▶ **EXERCISE DESCRIPTION**
When you reach the records below, output each one exactly.
▬▬▬
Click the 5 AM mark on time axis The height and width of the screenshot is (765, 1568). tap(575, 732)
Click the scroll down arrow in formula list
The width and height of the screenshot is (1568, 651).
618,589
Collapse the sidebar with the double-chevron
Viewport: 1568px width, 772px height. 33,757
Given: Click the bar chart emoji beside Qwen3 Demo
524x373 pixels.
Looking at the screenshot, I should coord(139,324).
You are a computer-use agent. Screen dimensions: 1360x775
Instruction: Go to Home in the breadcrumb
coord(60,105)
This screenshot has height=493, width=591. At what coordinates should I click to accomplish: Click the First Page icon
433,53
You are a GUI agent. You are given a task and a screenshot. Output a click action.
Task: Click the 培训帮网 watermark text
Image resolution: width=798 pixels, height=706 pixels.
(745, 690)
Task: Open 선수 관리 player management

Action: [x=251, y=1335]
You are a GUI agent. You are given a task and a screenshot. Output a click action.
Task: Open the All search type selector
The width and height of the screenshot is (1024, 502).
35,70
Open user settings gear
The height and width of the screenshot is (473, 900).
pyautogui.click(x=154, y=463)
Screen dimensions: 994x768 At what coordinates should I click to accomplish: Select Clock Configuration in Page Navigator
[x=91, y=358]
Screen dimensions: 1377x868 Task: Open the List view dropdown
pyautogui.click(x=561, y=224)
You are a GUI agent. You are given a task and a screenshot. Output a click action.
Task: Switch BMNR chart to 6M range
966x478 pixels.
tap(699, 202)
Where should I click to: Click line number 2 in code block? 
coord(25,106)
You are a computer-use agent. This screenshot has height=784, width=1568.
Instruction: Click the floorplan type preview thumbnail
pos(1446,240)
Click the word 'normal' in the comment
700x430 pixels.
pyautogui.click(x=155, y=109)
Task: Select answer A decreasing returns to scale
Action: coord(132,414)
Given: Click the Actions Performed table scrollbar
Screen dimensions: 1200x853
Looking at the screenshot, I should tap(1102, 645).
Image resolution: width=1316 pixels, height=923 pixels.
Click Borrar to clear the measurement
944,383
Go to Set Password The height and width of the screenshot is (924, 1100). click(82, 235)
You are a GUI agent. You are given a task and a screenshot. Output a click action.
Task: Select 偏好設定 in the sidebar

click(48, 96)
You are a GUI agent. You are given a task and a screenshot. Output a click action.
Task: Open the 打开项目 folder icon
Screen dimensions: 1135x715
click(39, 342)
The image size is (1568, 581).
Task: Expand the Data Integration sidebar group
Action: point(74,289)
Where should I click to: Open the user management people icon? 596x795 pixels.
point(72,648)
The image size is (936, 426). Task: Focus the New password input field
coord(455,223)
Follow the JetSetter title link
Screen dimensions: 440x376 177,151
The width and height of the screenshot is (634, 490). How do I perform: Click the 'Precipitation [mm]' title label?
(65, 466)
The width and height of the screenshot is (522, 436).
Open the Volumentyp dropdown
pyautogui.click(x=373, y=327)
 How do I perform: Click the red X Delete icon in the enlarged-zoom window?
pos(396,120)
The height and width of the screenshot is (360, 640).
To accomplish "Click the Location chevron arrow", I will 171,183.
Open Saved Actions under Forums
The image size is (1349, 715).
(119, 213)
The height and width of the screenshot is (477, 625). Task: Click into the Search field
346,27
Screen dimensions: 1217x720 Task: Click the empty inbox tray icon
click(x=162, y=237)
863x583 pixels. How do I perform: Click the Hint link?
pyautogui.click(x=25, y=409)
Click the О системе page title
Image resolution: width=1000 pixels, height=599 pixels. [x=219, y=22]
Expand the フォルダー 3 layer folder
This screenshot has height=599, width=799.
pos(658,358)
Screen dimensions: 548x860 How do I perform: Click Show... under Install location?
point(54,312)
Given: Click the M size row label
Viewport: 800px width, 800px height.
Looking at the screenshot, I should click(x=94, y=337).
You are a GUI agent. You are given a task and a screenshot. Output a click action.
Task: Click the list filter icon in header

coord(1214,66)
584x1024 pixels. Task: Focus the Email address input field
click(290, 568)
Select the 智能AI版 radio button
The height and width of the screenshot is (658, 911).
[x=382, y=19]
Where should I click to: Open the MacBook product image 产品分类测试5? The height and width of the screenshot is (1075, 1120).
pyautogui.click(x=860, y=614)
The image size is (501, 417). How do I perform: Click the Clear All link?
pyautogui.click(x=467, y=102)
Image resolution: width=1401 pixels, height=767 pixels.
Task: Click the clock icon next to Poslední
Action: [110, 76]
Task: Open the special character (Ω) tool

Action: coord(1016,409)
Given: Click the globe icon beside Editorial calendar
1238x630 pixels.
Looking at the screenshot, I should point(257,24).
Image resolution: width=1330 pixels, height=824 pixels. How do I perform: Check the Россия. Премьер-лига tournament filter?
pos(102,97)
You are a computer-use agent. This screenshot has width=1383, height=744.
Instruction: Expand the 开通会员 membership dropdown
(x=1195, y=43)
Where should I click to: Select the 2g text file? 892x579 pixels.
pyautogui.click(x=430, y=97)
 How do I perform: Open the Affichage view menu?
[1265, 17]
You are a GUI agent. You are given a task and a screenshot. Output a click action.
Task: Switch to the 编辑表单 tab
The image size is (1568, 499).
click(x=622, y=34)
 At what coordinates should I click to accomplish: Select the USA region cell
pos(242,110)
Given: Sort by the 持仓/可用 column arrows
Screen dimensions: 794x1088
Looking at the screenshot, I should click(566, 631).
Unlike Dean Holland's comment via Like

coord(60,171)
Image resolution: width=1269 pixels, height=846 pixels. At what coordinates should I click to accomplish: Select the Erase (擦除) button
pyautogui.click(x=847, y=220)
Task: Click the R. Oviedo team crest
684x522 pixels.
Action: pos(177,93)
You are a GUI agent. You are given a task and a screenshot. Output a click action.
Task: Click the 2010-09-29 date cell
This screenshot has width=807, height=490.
▬▬▬
▶ **ANSWER TO THIS EXERCISE**
Click the 5 AM mark on time axis The height and width of the screenshot is (765, 1568). tap(575, 732)
Click the scroll down arrow in formula list
The width and height of the screenshot is (1568, 651).
618,589
Collapse the sidebar with the double-chevron
Viewport: 1568px width, 772px height. 33,757
Given: Click the bar chart emoji beside Qwen3 Demo
524x373 pixels.
Looking at the screenshot, I should coord(139,324).
You are a computer-use agent. Screen dimensions: 1360x775
Instruction: Go to Home in the breadcrumb
coord(60,105)
This screenshot has height=493, width=591. At what coordinates should I click to accomplish: Click the First Page icon
433,53
You are a GUI agent. You are given a task and a screenshot. Output a click action.
Task: Click the 培训帮网 watermark text
Image resolution: width=798 pixels, height=706 pixels.
(745, 690)
Task: Open 선수 관리 player management

Action: [x=251, y=1335]
You are a GUI agent. You are given a task and a screenshot. Output a click action.
Task: Open the All search type selector
The width and height of the screenshot is (1024, 502).
35,70
Open user settings gear
The height and width of the screenshot is (473, 900).
pyautogui.click(x=154, y=463)
Screen dimensions: 994x768 At what coordinates should I click to accomplish: Select Clock Configuration in Page Navigator
[x=91, y=358]
Screen dimensions: 1377x868 Task: Open the List view dropdown
pyautogui.click(x=561, y=224)
You are a GUI agent. You are given a task and a screenshot. Output a click action.
Task: Switch BMNR chart to 6M range
966x478 pixels.
tap(699, 202)
Where should I click to: Click line number 2 in code block? 
coord(25,106)
You are a computer-use agent. This screenshot has height=784, width=1568.
Instruction: Click the floorplan type preview thumbnail
pos(1446,240)
Click the word 'normal' in the comment
700x430 pixels.
pyautogui.click(x=155, y=109)
Task: Select answer A decreasing returns to scale
Action: coord(132,414)
Given: Click the Actions Performed table scrollbar
Screen dimensions: 1200x853
Looking at the screenshot, I should tap(1102, 645).
Image resolution: width=1316 pixels, height=923 pixels.
Click Borrar to clear the measurement
944,383
Go to Set Password The height and width of the screenshot is (924, 1100). click(82, 235)
You are a GUI agent. You are given a task and a screenshot. Output a click action.
Task: Select 偏好設定 in the sidebar

click(48, 96)
You are a GUI agent. You are given a task and a screenshot. Output a click action.
Task: Open the 打开项目 folder icon
Screen dimensions: 1135x715
click(39, 342)
The image size is (1568, 581).
Task: Expand the Data Integration sidebar group
Action: point(74,289)
Where should I click to: Open the user management people icon? 596x795 pixels.
point(72,648)
The image size is (936, 426). Task: Focus the New password input field
coord(455,223)
Follow the JetSetter title link
Screen dimensions: 440x376 177,151
The width and height of the screenshot is (634, 490). How do I perform: Click the 'Precipitation [mm]' title label?
(65, 466)
The width and height of the screenshot is (522, 436).
Open the Volumentyp dropdown
pyautogui.click(x=373, y=327)
 How do I perform: Click the red X Delete icon in the enlarged-zoom window?
pos(396,120)
The height and width of the screenshot is (360, 640).
To accomplish "Click the Location chevron arrow", I will 171,183.
Open Saved Actions under Forums
The image size is (1349, 715).
(119, 213)
The height and width of the screenshot is (477, 625). Task: Click into the Search field
346,27
Screen dimensions: 1217x720 Task: Click the empty inbox tray icon
click(x=162, y=237)
863x583 pixels. How do I perform: Click the Hint link?
pyautogui.click(x=25, y=409)
Click the О системе page title
Image resolution: width=1000 pixels, height=599 pixels. [x=219, y=22]
Expand the フォルダー 3 layer folder
This screenshot has height=599, width=799.
pos(658,358)
Screen dimensions: 548x860 How do I perform: Click Show... under Install location?
point(54,312)
Given: Click the M size row label
Viewport: 800px width, 800px height.
Looking at the screenshot, I should click(x=94, y=337).
You are a GUI agent. You are given a task and a screenshot. Output a click action.
Task: Click the list filter icon in header

coord(1214,66)
584x1024 pixels. Task: Focus the Email address input field
click(290, 568)
Select the 智能AI版 radio button
The height and width of the screenshot is (658, 911).
[x=382, y=19]
Where should I click to: Open the MacBook product image 产品分类测试5? The height and width of the screenshot is (1075, 1120).
pyautogui.click(x=860, y=614)
The image size is (501, 417). How do I perform: Click the Clear All link?
pyautogui.click(x=467, y=102)
Image resolution: width=1401 pixels, height=767 pixels.
Task: Click the clock icon next to Poslední
Action: [110, 76]
Task: Open the special character (Ω) tool

Action: coord(1016,409)
Given: Click the globe icon beside Editorial calendar
1238x630 pixels.
Looking at the screenshot, I should point(257,24).
Image resolution: width=1330 pixels, height=824 pixels. How do I perform: Check the Россия. Премьер-лига tournament filter?
pos(102,97)
You are a computer-use agent. This screenshot has width=1383, height=744.
Instruction: Expand the 开通会员 membership dropdown
(x=1195, y=43)
Where should I click to: Select the 2g text file? 892x579 pixels.
pyautogui.click(x=430, y=97)
 How do I perform: Open the Affichage view menu?
[1265, 17]
You are a GUI agent. You are given a task and a screenshot. Output a click action.
Task: Switch to the 编辑表单 tab
The image size is (1568, 499).
click(x=622, y=34)
 At what coordinates should I click to accomplish: Select the USA region cell
pos(242,110)
Given: Sort by the 持仓/可用 column arrows
Screen dimensions: 794x1088
Looking at the screenshot, I should click(566, 631).
Unlike Dean Holland's comment via Like

coord(60,171)
Image resolution: width=1269 pixels, height=846 pixels. At what coordinates should I click to accomplish: Select the Erase (擦除) button
pyautogui.click(x=847, y=220)
Task: Click the R. Oviedo team crest
684x522 pixels.
Action: pos(177,93)
You are a GUI agent. You are given a task and a screenshot. Output a click action.
Task: Click the 2010-09-29 date cell
This screenshot has width=807, height=490.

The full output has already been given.